対象本文:
"""

パフォーマンス最適化のベストプラクティス
/* ❌ 避けるべき:広範囲なアンカー要素 */
body:has(.sidebar) { /* ... */ }
*:has(.item) { /* ... */ }
/* ✅ 推奨:特定の要素にスコープを限定 */
.container:has(.sidebar) { /* ... */ }
.gallery:has(.item) { /* ... */ }
/* ❌ 避けるべき:制約のない内部セレクタ */
.ancestor:has(.foo) { /* すべての子孫を検索 */ }
/* ✅ 推奨:直接の子や隣接兄弟に制約 */
.ancestor:has(> .foo) { /* 直接の子のみ */ }
.ancestor:has(+ .sibling .foo) { /* 隣接兄弟の子孫 */ }
内部セレクタを特定のクラスや直接子セレクタで制約することで、不要な先祖探索を減らし、パフォーマンスを向上させます。
ブラウザサポート
:has()は以下のブラウザでサポートされています:
- Chrome: 105以降
 - Edge: 105以降
 - Firefox: 122以降
 - Safari: 15.4以降
 
2025年10月時点で、ブラウザ互換性スコアは82%に達しており、実用的に使用できる状況です。

"""

課題一覧:
(1) :has()セレクタについての本文によると、Firefoxはどのバージョンから:has()をサポートしていますか。
(2) :has()セレクタについての本文の続きを、最後の文「2025年10月時点で、ブラウザ互換性スコアは82%に達しており、実用的に使用できる状況です。」の後から書いてください。
続く資料は、:has()セレクタについての本文とは別の出典から取ったものです。

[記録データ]
"""

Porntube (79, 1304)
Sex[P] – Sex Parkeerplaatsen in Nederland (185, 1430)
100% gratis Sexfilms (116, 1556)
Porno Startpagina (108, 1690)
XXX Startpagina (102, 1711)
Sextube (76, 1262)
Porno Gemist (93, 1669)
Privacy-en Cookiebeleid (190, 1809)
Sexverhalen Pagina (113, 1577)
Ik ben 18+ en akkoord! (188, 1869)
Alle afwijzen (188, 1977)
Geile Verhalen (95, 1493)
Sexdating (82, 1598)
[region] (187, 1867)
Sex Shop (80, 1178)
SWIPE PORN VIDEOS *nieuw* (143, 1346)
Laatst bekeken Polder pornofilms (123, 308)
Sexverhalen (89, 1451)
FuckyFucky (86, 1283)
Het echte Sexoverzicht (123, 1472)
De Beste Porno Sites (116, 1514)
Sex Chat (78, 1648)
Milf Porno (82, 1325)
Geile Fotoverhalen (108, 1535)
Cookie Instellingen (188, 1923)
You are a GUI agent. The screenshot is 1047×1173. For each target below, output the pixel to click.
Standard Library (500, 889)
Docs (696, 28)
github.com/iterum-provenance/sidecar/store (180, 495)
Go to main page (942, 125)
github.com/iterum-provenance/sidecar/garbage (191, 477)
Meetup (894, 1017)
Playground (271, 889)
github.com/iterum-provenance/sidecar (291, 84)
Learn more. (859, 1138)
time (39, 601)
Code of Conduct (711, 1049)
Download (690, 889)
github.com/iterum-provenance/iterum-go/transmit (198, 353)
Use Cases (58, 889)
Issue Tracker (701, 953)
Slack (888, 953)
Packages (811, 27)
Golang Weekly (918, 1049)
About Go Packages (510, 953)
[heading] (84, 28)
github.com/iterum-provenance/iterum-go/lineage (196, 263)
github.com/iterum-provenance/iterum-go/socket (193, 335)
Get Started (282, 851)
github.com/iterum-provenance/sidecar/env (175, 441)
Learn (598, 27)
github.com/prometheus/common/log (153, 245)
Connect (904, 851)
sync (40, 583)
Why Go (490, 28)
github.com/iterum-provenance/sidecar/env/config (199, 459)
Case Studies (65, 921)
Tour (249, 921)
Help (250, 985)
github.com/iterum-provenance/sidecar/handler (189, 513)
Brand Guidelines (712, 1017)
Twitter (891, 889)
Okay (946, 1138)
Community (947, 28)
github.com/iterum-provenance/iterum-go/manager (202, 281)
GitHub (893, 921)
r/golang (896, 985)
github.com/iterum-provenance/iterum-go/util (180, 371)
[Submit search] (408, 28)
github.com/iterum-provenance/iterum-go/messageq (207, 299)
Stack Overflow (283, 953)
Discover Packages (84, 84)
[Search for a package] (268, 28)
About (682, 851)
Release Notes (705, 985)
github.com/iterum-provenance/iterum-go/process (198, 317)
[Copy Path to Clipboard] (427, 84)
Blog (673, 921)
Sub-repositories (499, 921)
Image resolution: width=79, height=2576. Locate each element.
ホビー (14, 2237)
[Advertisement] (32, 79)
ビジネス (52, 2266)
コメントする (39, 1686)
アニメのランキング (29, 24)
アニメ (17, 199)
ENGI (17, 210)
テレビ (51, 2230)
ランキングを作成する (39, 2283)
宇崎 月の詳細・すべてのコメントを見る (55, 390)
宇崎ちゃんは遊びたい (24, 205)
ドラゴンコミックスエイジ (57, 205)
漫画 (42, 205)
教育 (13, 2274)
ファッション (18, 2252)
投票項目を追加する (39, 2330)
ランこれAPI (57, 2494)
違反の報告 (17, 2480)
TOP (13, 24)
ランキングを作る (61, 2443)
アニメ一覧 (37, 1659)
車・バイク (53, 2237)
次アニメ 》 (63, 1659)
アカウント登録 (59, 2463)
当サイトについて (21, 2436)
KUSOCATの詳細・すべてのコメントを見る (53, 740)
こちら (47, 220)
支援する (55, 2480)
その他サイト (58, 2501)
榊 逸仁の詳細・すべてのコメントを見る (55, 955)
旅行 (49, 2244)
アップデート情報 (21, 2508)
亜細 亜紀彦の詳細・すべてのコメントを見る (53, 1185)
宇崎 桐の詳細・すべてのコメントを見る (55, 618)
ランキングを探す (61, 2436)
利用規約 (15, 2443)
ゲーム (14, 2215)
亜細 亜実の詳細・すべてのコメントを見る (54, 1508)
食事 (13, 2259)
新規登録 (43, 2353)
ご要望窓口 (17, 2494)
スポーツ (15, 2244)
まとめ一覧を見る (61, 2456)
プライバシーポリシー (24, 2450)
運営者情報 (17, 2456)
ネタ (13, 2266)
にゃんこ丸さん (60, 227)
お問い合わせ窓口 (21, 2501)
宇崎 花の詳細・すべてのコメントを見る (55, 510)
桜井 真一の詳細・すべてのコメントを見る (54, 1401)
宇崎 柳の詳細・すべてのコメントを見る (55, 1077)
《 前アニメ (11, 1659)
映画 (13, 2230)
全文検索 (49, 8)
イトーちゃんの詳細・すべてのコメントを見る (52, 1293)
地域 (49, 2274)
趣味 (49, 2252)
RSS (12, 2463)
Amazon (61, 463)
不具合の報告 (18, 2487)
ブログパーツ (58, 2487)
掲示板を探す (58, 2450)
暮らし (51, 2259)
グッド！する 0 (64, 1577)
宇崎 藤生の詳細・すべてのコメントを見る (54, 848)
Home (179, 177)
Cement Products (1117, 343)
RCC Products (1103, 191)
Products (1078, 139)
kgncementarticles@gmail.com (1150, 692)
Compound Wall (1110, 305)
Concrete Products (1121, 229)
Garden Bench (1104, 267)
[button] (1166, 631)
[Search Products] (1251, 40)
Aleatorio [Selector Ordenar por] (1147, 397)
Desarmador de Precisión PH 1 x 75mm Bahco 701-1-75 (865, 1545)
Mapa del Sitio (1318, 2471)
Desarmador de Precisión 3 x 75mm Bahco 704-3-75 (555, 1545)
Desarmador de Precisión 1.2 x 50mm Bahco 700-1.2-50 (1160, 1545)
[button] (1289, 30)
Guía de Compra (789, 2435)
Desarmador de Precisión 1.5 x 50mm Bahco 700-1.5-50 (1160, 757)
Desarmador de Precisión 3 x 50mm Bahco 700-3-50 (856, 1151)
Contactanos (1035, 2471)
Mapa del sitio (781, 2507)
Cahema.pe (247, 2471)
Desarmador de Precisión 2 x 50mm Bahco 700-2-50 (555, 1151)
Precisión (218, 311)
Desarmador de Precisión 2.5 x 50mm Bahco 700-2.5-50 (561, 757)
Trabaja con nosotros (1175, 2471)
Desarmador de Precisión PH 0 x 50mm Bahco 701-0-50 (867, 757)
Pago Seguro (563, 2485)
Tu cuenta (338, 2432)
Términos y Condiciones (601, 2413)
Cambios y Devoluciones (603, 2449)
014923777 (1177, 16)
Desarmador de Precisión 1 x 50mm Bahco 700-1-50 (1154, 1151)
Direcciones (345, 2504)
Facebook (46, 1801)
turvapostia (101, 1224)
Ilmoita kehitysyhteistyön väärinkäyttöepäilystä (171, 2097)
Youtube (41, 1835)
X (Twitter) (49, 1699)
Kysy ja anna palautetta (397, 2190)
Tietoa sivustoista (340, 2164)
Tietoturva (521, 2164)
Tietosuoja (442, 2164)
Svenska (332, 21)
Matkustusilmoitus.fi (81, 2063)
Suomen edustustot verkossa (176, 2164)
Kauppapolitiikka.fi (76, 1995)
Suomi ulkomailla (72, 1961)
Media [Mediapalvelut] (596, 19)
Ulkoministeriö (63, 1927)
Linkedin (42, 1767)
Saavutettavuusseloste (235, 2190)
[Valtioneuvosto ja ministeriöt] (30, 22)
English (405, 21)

"""

解答一覧:
(1) 122以降です。

(2)
まとめ
:has()疑似クラスはの主な利点としては、以下の3つが挙げられます。
- JavaScriptの削減: これまでJavaScriptで実装していた多くの機能をCSSだけで実現できます
 - コードの簡潔化: 親要素の状態管理が不要になり、よりシンプルなコードが書けます
 - 保守性の向上: スタイルとロジックの分離が進み、メンテナンスが容易になります
 
ただし、以下の点に注意が必要です。
- パフォーマンスへの影響を考慮し、セレクタを適切にスコープする
 - 複雑すぎる条件は避け、可読性を保つ
 - ブラウザサポートを確認し、必要に応じてフォールバックを用意する
 
:has()を使いすぎないよう注意し、特に大規模で動的なレイアウトでは慎重に使用してください。適切に使用すれば、よりクリーンで柔軟なCSSを書くことができます!